Des populations explorées par IRM structurelle et IRM fonctionnelle
Les chercheurs ont analysé les données d’IRM structurelle de 103 personnes souffrant de troubles liés à l’usage d’opioïdes et de 105 personnes d’un groupe témoin. Ils ont également analysé les données d’IRMf à l’état de repos de 74 participants souffrant de troubles liés à l’usage d’opioïdes et de 100 témoins. Les personnes souffrant de troubles liés à l'usage d'opioïdes ont toutes été récemment stabilisées grâce à des médicaments pour le trouble (moins de 24 semaines).
L’âge médian du groupe souffrant de troubles liés à l’usage d’opioïdes était de 37 ans et 40 % étaient des femmes. Dans le groupe témoin, l’âge médian était de 27 ans et 55 % étaient des femmes. « Des études antérieures ont été réalisées sur de petits échantillons, dont beaucoup n'incluaient pas de femmes", a déclaré le Dr. Mehta a dit. "Notre échantillon est de taille modérée, dont environ la moitié est composée de femmes."
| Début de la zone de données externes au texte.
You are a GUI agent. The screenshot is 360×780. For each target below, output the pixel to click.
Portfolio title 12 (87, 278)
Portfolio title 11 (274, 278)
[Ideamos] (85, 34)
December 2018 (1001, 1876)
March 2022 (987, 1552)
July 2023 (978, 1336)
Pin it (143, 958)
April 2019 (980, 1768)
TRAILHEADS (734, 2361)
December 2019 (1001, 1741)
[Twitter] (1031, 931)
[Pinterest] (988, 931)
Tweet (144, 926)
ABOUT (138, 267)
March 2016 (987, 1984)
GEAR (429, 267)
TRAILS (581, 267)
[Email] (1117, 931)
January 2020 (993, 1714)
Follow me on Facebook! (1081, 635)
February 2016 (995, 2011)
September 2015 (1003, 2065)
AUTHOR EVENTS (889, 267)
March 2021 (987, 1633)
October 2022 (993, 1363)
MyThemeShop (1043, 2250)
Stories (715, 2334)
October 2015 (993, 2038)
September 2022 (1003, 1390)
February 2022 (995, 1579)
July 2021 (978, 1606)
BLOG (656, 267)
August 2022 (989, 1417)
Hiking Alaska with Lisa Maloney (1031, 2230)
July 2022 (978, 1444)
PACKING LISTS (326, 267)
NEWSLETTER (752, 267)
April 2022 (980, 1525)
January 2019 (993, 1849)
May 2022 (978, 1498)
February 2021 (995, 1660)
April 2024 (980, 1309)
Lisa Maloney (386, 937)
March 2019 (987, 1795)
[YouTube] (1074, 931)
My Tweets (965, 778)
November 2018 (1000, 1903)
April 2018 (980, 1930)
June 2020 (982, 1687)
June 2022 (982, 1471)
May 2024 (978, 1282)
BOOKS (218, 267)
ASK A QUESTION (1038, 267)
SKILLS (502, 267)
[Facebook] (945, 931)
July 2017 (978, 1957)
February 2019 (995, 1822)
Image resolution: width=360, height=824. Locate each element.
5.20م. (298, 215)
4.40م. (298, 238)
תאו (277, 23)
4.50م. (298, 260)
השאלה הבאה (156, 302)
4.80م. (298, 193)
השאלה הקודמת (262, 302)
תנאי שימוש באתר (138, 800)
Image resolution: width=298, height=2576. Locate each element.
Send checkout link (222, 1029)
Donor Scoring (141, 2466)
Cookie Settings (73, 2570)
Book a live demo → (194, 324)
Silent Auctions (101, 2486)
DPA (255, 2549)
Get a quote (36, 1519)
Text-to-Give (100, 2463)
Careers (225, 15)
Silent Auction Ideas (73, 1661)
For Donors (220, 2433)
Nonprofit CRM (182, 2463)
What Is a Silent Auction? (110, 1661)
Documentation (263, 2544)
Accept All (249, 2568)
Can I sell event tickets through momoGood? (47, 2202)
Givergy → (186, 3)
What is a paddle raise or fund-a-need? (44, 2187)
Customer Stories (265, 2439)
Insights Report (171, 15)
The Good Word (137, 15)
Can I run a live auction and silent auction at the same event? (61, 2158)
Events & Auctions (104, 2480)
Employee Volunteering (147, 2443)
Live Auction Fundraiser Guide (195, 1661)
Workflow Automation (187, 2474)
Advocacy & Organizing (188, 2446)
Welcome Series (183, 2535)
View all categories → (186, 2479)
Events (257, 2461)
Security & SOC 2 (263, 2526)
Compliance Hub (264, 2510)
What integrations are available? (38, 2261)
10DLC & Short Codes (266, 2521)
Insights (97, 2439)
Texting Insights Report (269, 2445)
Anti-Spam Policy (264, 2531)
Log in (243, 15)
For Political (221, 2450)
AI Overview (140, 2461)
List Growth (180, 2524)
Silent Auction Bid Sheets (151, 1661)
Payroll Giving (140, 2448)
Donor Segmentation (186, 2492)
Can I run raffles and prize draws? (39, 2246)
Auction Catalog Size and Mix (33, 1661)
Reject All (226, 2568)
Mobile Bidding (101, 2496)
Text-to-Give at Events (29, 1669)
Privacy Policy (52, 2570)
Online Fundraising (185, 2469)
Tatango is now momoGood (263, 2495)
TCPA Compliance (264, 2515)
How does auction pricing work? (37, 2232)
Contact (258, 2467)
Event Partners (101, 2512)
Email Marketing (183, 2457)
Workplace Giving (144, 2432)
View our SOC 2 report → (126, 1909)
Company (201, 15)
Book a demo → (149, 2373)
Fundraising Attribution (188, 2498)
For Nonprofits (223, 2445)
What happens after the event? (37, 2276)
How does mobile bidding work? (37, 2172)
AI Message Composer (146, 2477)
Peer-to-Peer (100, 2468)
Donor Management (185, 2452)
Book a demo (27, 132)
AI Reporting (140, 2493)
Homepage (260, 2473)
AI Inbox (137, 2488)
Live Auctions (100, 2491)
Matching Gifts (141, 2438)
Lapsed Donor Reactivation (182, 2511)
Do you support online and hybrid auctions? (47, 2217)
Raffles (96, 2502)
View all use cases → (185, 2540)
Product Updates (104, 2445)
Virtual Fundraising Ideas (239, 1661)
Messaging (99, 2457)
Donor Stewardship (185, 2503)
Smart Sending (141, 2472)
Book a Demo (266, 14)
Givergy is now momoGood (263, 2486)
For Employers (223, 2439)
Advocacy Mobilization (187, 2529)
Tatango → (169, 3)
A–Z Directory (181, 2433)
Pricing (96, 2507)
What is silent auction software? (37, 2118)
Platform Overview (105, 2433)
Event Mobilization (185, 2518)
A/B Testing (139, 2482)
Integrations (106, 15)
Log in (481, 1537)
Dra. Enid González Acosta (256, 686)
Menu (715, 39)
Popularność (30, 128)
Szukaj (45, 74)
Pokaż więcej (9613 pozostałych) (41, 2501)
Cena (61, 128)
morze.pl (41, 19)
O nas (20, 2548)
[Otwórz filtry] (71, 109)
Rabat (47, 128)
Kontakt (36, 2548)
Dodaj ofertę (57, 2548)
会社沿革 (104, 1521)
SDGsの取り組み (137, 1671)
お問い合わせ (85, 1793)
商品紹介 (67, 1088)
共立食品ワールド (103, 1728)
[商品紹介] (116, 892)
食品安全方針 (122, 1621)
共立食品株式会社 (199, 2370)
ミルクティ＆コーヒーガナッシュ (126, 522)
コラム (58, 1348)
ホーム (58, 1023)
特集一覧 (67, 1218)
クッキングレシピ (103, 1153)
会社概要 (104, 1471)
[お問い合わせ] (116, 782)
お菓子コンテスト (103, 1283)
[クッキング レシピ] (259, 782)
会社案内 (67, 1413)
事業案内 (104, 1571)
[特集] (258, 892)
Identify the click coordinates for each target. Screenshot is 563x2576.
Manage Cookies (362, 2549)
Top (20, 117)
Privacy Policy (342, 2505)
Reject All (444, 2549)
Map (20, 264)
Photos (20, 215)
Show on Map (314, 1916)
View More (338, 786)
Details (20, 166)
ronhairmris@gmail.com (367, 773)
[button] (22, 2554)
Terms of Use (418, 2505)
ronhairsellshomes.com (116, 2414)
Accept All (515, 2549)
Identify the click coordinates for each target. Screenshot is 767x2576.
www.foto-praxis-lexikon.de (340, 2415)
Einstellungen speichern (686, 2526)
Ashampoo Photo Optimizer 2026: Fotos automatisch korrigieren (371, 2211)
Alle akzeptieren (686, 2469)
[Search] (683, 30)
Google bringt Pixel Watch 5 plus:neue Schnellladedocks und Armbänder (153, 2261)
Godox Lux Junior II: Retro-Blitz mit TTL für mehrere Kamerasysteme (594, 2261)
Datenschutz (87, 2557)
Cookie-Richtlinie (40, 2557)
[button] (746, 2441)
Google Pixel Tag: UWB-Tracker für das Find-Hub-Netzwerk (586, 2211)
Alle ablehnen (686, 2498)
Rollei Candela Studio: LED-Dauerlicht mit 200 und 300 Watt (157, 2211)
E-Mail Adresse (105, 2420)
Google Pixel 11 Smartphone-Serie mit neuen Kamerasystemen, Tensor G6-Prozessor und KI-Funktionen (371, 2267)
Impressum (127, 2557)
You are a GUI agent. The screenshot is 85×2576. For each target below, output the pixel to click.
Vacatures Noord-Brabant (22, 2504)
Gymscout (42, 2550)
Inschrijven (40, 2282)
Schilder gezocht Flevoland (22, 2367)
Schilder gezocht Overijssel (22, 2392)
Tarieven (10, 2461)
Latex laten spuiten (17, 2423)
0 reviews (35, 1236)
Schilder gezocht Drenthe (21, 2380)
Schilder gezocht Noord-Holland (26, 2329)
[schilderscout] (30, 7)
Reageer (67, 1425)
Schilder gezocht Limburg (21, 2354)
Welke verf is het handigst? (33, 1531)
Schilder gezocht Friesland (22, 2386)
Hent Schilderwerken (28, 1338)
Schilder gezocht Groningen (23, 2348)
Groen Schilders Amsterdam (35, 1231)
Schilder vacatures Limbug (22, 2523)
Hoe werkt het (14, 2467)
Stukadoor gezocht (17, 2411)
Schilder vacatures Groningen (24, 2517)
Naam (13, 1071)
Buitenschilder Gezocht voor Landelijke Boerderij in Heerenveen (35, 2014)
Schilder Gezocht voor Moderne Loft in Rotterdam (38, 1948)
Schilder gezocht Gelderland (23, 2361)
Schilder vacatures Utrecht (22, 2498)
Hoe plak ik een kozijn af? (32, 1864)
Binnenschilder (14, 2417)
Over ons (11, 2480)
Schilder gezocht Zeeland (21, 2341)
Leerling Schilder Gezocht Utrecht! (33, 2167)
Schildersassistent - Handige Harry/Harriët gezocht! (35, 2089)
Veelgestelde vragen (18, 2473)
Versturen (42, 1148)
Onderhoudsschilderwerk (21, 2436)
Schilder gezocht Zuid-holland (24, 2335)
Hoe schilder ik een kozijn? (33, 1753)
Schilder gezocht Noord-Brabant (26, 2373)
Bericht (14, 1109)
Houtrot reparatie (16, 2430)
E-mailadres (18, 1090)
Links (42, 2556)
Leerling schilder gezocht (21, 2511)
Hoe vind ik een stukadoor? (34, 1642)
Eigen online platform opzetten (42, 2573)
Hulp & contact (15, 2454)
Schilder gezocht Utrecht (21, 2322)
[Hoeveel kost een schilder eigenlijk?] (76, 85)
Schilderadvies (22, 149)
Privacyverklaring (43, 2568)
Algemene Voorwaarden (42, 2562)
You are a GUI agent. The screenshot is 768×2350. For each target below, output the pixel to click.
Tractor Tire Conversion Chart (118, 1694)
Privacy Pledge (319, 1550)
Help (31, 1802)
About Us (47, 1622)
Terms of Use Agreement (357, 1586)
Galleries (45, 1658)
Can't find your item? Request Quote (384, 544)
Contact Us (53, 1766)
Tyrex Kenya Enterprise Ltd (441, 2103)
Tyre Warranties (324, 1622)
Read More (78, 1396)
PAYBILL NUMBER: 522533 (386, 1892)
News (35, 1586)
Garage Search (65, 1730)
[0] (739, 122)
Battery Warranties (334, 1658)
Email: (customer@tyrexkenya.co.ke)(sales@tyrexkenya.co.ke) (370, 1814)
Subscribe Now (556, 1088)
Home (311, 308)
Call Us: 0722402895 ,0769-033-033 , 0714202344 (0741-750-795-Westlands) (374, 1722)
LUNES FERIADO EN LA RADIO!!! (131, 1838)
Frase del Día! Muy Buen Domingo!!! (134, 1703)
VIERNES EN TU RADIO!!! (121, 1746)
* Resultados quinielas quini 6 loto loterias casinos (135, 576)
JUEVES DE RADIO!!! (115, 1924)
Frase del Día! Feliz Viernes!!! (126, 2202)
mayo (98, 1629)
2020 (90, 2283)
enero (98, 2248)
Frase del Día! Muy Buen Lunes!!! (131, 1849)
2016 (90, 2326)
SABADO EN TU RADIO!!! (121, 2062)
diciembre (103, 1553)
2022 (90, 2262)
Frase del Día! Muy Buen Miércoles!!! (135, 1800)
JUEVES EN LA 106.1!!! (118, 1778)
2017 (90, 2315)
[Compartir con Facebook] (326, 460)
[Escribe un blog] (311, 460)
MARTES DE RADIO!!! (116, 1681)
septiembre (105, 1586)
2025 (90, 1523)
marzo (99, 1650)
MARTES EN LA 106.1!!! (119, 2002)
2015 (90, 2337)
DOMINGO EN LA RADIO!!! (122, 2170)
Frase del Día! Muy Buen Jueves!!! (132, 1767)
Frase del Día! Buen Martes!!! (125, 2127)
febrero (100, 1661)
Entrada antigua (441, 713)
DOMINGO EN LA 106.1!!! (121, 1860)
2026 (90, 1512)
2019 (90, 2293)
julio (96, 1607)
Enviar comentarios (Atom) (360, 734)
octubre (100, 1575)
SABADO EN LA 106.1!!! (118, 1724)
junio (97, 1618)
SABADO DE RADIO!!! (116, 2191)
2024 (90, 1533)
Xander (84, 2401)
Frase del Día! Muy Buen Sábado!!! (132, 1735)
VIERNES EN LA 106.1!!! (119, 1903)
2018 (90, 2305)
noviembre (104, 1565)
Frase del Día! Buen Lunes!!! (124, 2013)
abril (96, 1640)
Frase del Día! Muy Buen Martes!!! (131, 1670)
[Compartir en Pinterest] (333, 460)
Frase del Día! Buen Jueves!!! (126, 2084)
Une augmentation globale de la connectivité cérébrale au repos chez les personnes souffrant de troubles liés à la consommation d’opioïdes
L’analyse du cerveau entier a révélé des altérations structurelles et fonctionnelles dans les régions denses en récepteurs d’opioïdes dans le groupe des troubles liés à l’usage d’opioïdes par rapport aux témoins sains. Chez les premiers, le thalamus et le lobe temporal médial droit du cerveau étaient plus petits en volume, tandis que le cervelet et le tronc cérébral étaient plus volumineux que chez les témoins. Chez les personnes souffrant de troubles liés à l’usage d’opioïdes, toutes ces régions cérébrales présentaient également une connectivité fonctionnelle accrue par rapport aux témoins.
Une étude qui met en lumière des modèles d’altération spécifiques chez les femmes
« Nous avons observé une augmentation généralisée de la connectivité globale chez les personnes souffrant de troubles liés à l'usage d'opioïdes, poursuit le Dr. Mehta. Notre objectif est de mieux comprendre ce qui aurait pu causer ces modifications pour éclairer de nouvelles cibles thérapeutiques." Les résultats ont également révélé que les femmes du groupe souffrant de troubles liés à l’usage d’opioïdes avaient un volume de cortex préfrontal médial plus petit que les hommes du même groupe.
« Nous avons constaté que les modèles d'altération du cortex préfrontal médial, une région centrale impliquée dans de nombreux problèmes de santé mentale, étaient différents entre les hommes et les femmes du groupe souffrant de troubles liés à l'usage d'opioïdes, ajoute-t-elle. Cela met en valeur l'importance d'évaluer les différences entre les sexes dans les études de neuroimagerie sur les troubles liés à la consommation d'opioïdes. »
Ce travail jette les bases de recherches futures visant à étudier les implications comportementales potentielles de ces différences cérébrales et à déterminer si elles sont permanentes. « Notre objectif final est d'examiner l’impact des altérations cérébrales chez les personnes souffrant de troubles liés à l'usage d'opioïdes sur les mesures obtenues », a-t-elle conclu.